Der entscheidende Effekt: Durch blitzschnelles Einfrieren werden Zellen hervorragend erhalten und schnell ablaufende Prozesse in Sekundenbruchteilen konserviert. Somit können sie genauestens unter die Lupe genommen werden. Lange bestand jedoch die Herausforderung, dass moderne Lichtmikroskope unter Tieftemperaturbedingungen nur eingeschränkt leistungsfähig waren. Im ebenfalls ERC-geförderten Projekt „MICROCRYO“ konnten Burg und seine Mitarbeiter dieses Problem lösen. Mit hoher Auflösung lässt sich so abbilden, was sonst nur eingeschränkt sichtbar ist. „Cryo-iLM“ baut darauf auf, um die Marktfähigkeit sowie das kommerzielle und gesellschaftliche Potenzial der Forschungsidee zu prüfen.

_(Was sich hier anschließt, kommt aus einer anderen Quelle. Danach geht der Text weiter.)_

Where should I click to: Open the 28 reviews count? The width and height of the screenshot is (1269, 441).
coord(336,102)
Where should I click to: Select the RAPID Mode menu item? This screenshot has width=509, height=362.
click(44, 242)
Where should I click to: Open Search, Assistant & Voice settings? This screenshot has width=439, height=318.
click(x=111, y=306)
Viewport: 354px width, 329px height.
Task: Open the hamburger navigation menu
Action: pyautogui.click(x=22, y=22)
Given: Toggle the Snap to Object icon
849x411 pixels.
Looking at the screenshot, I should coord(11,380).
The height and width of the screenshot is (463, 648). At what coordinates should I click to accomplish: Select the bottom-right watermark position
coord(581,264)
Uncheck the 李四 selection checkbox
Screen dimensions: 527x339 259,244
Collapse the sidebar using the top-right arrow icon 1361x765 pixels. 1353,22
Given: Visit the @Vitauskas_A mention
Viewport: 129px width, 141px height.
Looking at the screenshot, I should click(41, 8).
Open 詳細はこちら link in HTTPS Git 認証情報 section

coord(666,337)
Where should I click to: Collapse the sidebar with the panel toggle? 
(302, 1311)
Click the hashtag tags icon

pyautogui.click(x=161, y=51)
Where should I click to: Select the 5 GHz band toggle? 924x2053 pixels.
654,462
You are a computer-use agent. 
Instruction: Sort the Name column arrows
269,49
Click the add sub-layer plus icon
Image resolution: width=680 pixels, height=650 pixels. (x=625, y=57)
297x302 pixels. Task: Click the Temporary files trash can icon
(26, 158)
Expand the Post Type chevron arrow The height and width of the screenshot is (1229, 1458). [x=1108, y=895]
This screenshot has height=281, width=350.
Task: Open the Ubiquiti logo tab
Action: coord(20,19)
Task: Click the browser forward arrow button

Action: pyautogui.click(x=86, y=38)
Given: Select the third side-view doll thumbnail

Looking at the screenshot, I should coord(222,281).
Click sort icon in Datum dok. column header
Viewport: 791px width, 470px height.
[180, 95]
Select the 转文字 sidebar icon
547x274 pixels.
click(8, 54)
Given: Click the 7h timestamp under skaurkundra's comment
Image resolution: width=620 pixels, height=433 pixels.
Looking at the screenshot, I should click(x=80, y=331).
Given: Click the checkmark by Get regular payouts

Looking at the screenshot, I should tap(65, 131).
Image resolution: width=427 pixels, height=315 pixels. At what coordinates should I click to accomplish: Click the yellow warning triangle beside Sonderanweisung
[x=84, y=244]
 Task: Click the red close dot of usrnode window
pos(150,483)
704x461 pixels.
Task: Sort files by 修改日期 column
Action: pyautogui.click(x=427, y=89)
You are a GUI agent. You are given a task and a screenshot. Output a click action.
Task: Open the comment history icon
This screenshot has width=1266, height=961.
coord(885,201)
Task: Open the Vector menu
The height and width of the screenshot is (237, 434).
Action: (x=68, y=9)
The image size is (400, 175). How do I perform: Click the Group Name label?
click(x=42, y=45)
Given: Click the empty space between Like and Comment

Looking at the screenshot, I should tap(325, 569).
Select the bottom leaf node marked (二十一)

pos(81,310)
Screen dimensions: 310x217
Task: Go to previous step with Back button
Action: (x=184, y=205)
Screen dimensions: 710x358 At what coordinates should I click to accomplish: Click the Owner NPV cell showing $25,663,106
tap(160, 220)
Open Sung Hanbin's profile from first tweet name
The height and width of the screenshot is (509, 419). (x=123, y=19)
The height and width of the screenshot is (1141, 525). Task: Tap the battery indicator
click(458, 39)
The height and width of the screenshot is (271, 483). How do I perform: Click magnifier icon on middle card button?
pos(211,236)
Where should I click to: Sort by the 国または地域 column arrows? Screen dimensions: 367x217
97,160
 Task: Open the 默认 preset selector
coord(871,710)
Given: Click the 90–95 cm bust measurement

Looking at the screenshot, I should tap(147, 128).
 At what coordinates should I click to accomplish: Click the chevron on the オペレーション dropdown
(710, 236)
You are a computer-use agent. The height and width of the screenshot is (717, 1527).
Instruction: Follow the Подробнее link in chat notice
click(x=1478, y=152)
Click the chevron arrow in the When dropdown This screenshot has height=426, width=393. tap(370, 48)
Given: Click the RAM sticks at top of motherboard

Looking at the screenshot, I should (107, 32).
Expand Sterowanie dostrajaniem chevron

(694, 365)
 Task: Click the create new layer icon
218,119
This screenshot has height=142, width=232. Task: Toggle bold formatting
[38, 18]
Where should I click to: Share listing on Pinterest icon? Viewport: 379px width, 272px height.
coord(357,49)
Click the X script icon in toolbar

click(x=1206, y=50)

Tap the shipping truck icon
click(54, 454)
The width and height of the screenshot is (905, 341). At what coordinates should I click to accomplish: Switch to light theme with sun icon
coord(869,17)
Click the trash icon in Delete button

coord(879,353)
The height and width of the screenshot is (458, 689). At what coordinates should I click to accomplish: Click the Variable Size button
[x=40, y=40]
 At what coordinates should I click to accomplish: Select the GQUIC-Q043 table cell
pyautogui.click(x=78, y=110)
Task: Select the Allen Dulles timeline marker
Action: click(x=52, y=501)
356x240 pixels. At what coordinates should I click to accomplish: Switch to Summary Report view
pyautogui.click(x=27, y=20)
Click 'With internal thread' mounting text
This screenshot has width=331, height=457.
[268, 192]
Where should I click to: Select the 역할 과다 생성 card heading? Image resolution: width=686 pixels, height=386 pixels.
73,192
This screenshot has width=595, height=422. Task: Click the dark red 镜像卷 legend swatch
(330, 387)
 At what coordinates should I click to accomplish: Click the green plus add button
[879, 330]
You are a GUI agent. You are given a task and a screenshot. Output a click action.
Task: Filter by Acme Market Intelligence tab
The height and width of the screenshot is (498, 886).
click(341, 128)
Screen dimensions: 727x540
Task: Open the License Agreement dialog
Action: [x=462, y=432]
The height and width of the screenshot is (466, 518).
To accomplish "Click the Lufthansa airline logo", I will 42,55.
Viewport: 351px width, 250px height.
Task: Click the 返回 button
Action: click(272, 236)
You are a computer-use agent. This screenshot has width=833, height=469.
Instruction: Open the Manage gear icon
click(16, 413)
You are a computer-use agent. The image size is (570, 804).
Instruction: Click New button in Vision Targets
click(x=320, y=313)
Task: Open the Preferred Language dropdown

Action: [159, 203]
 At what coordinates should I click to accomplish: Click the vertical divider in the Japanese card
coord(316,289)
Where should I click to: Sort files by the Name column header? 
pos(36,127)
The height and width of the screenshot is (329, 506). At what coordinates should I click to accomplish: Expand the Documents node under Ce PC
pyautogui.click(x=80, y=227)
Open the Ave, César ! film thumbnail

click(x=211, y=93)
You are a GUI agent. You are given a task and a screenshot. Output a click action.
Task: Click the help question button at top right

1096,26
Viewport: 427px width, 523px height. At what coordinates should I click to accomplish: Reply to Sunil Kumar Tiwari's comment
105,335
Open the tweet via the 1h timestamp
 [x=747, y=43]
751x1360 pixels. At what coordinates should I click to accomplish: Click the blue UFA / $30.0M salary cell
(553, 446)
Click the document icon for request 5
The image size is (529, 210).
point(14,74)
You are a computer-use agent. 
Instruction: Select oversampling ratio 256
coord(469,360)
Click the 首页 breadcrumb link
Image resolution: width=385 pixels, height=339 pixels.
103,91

Neue Wege in der Krankheitsforschung
Die geplante Plattform ermöglicht erstmals die Nutzung leistungsstarker Immersionsoptik bei Temperaturen bis zu minus 140 Grad. Ähnlich wie beim Blick mit einer Unterwasserkamera gleicht der direkte Kontakt über ein indexangepasstes – also optisch perfekt abgestimmtes – Medium Unebenheiten aus, eliminiert Verzerrungen und ermöglicht einen dramatischen Gewinn an Bildqualität. „Bei so tiefen Temperaturen eröffnen sich in der Lichtmikroskopie ganz neue Chancen, weil die Proben sehr lange stabil bleiben und schwache Signale dadurch überhaupt erst sichtbar werden“, erklärt Dr.-Ing. Niko Faul, der die neue Technologie gemeinsam mit Burg erforscht.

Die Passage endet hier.